Records from a collection:
^^^^^^^^^^^^^^^^

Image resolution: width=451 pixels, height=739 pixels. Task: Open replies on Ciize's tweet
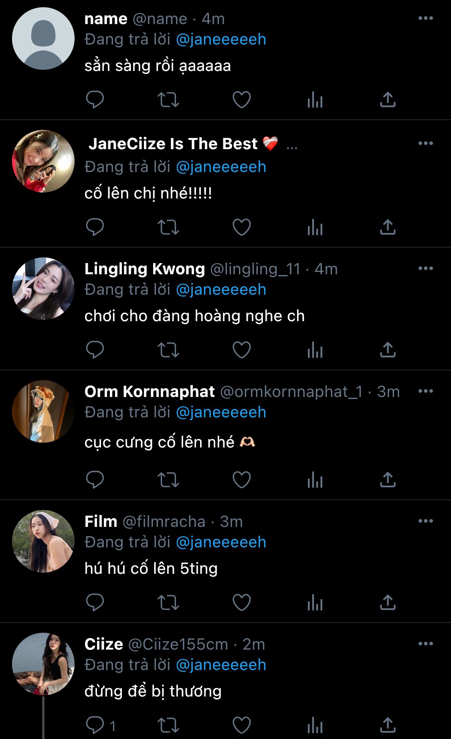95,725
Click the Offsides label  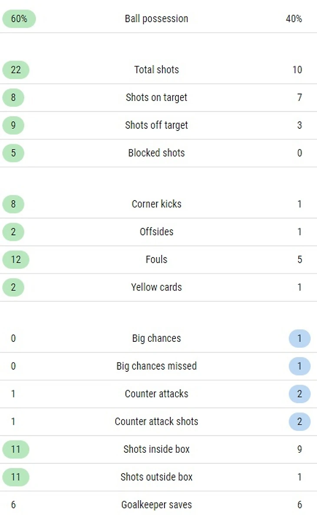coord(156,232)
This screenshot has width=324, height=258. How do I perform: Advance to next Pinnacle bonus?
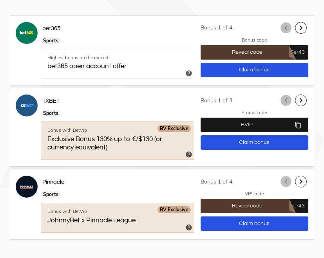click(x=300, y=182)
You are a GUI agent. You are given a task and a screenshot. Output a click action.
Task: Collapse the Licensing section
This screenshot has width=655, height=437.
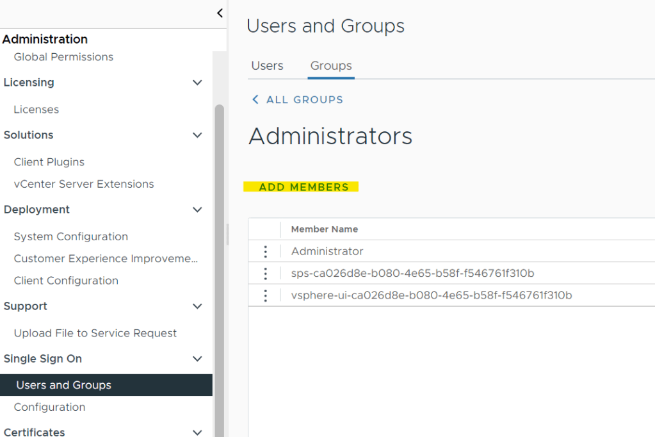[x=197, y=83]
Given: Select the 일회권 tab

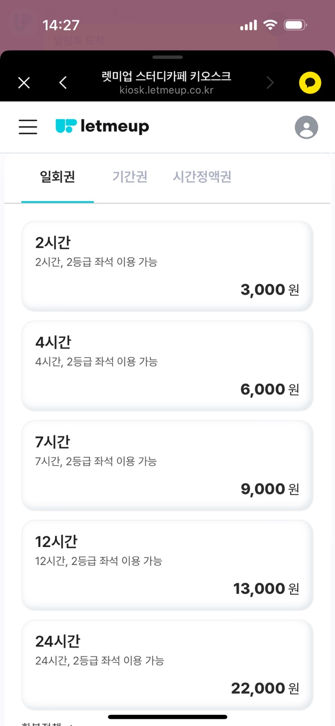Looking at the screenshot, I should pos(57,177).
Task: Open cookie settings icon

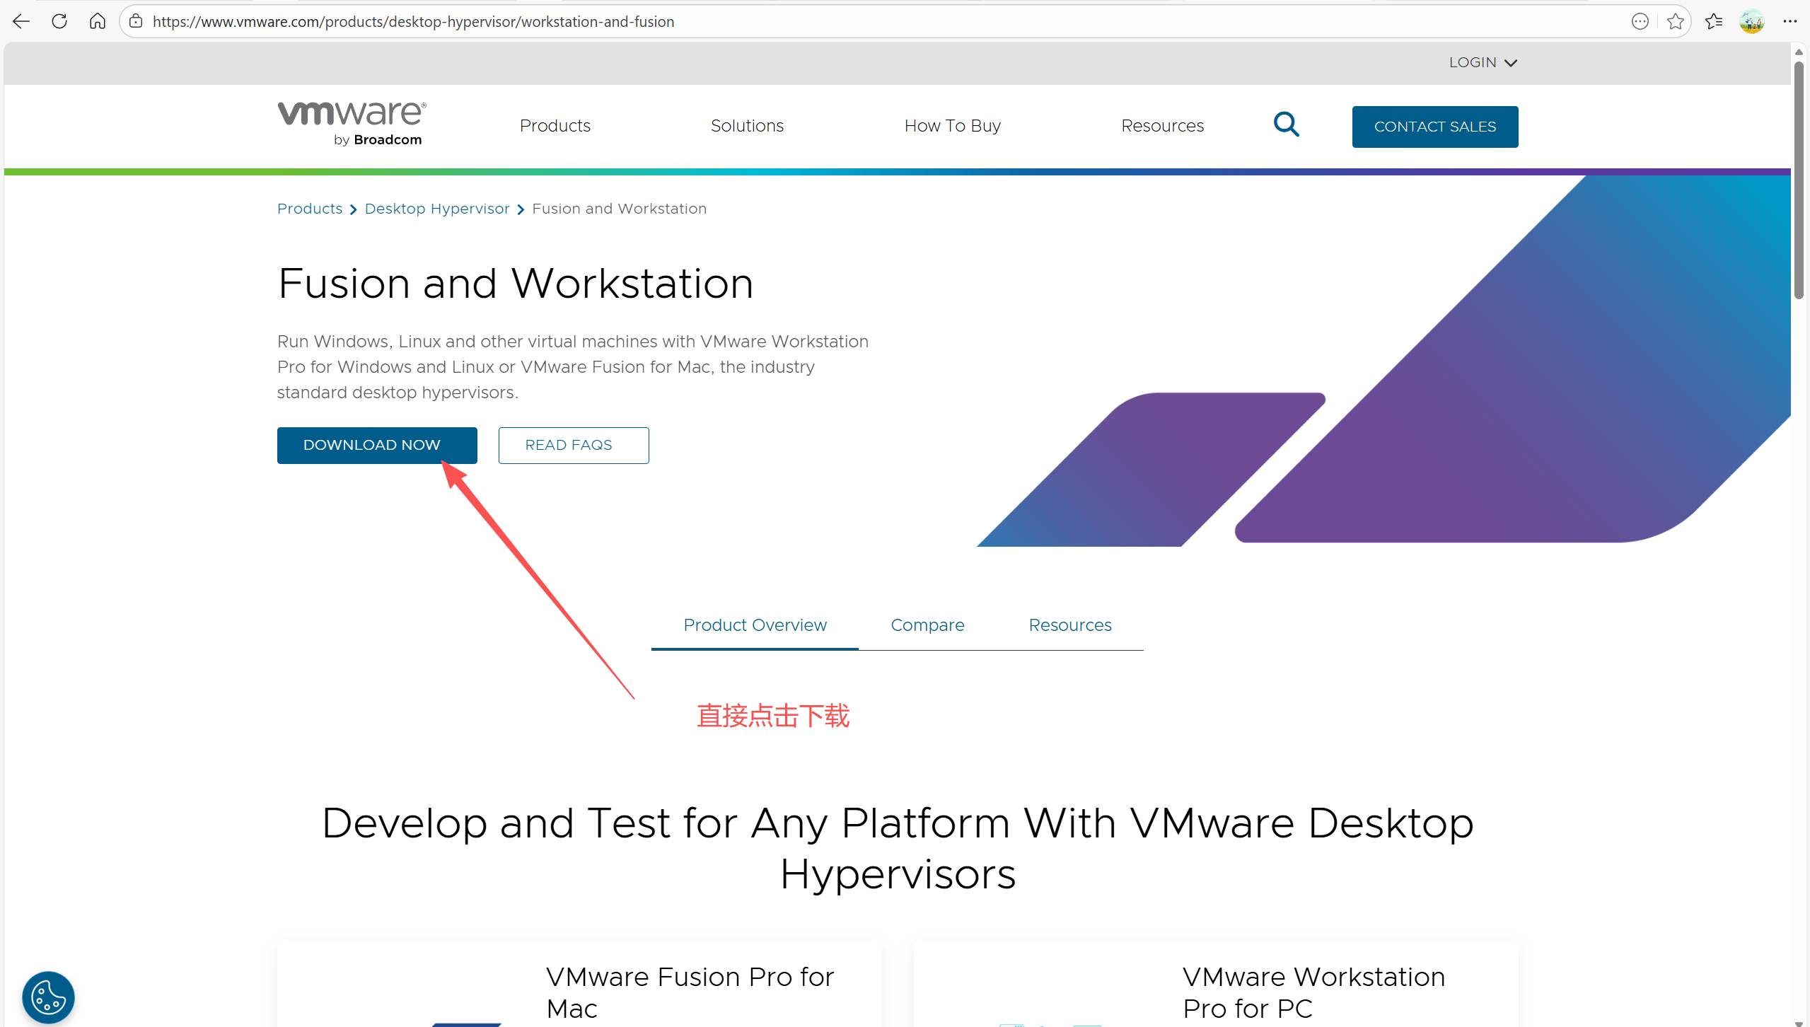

^^^^^^^^^^^^^^^^

(DIRECTIVE):
Write out the data again, starting with the line that contains "This screenshot has width=324, height=258." and continuing through the end of the data. Leave the pictures out of your answer.

(EXERCISE ANSWER):
This screenshot has width=324, height=258. How do I perform: Advance to next Pinnacle bonus?
click(x=300, y=182)
You are a GUI agent. You are given a task and a screenshot. Output a click action.
Task: Collapse the Licensing section
This screenshot has width=655, height=437.
[x=197, y=83]
Given: Select the 일회권 tab

Looking at the screenshot, I should pos(57,177).
Task: Open cookie settings icon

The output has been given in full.